The problem is, the way we identify, handle, and explain outliers depends a lot on the context and situation at hand. Sometimes, outliers are no more than erroneous datapoints caused by bad measurement. Other times, outliers are true data points that can tip us off to something important like a broken system, a new trend, or an opportunity you haven’t seen before.
Today, I’ll give you a framework for how to identify outliers, when to exclude them from you analysis, and how to understand what these rogue datapoints are telling us.
🏊♀️ Example: True Outlier or Measurement Error?
Let’s say you’re analyzing a dataset of NCAA women’s 500-yard freestyle swim times.
Here’s what you find:
Average time: 4:45.00
1st Quartile (fastest 25%): 4:40.00
3rd Quartile (slowest 25%): 4:50.00
Interquartile Range (IQR): 0:10.00 (this is the difference between the 1st Quartile and 3rd Quartile)
Range: Most swimmers fall between 4:35 (-1.5 IQR) and 4:55 (+1.5 IQR)
Then you see Katie Ledecky’s time: 4:24.06 !!
It’s clearly an outlier.

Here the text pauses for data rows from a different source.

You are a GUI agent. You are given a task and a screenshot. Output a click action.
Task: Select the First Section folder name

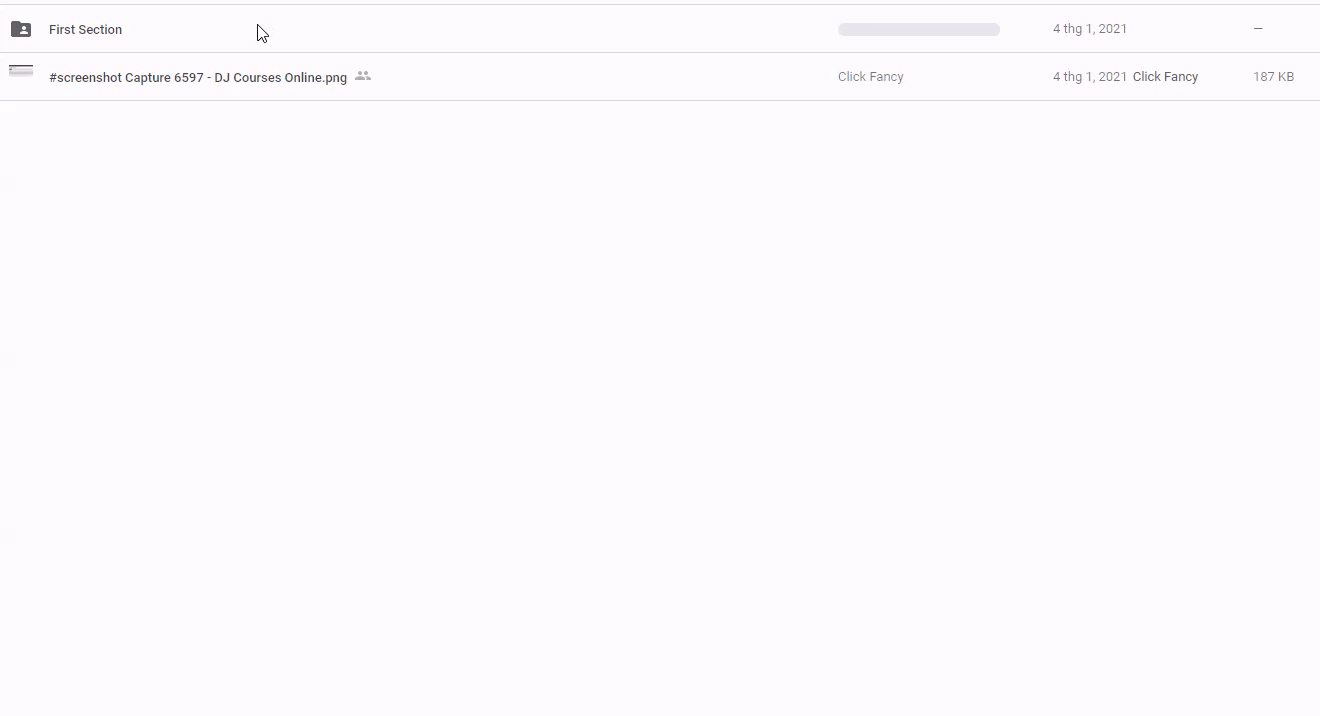(x=85, y=30)
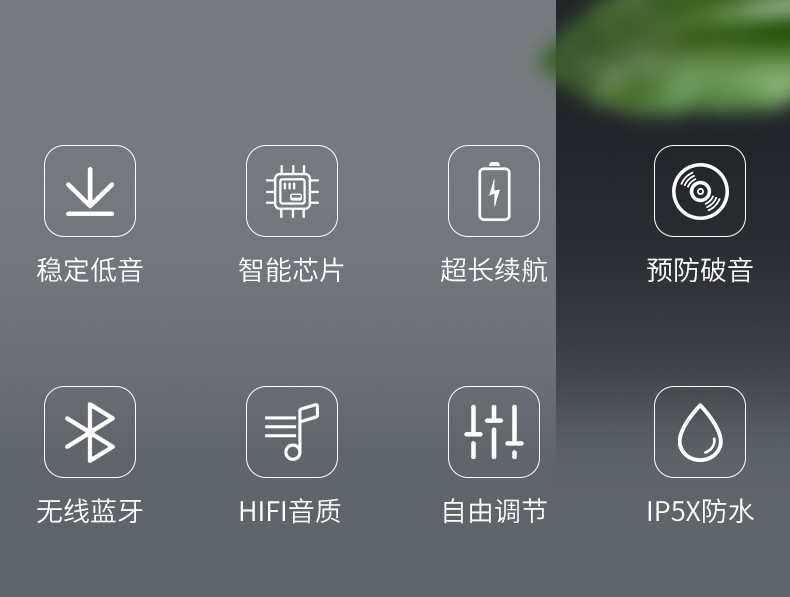This screenshot has height=597, width=790.
Task: Click the music note HIFI icon
Action: point(292,432)

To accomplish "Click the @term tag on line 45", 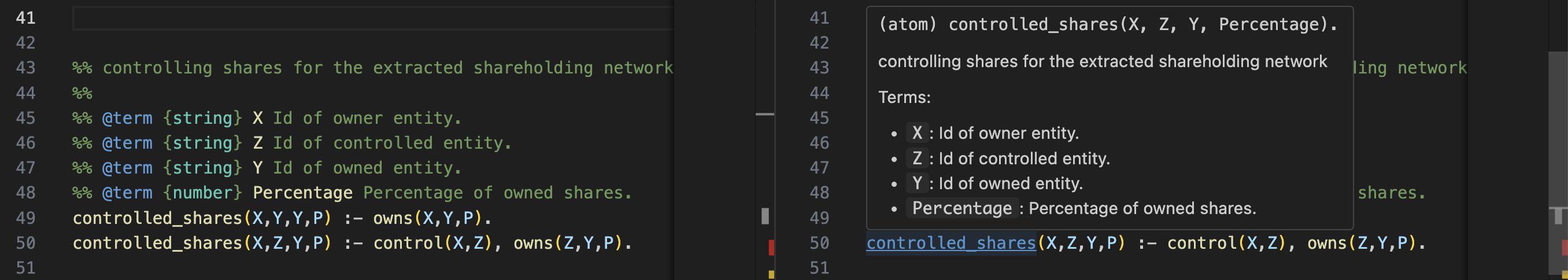I will point(127,118).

But here’s the thing: it’s a real outlier. A performance like that reflects the emergence of a swimming prodigy, not a mistake in the data.
It tells a story. It points to a new paradigm for how fast NCAA women’s swimming can be. If you removed that datapoint just because it was “too far from the average,” you’d erase the very insight that makes the dataset interesting.
Now let’s say another time pops up: 2:36.04, logged by a swimmer who historically finishes around 4:50.
Unless this swimmer suddenly discovered a wormhole in Lane 3, this is almost certainly a measurement error: a mis-timed race, a stopwatch fumble, or a fat-fingered input by whoever reported the times.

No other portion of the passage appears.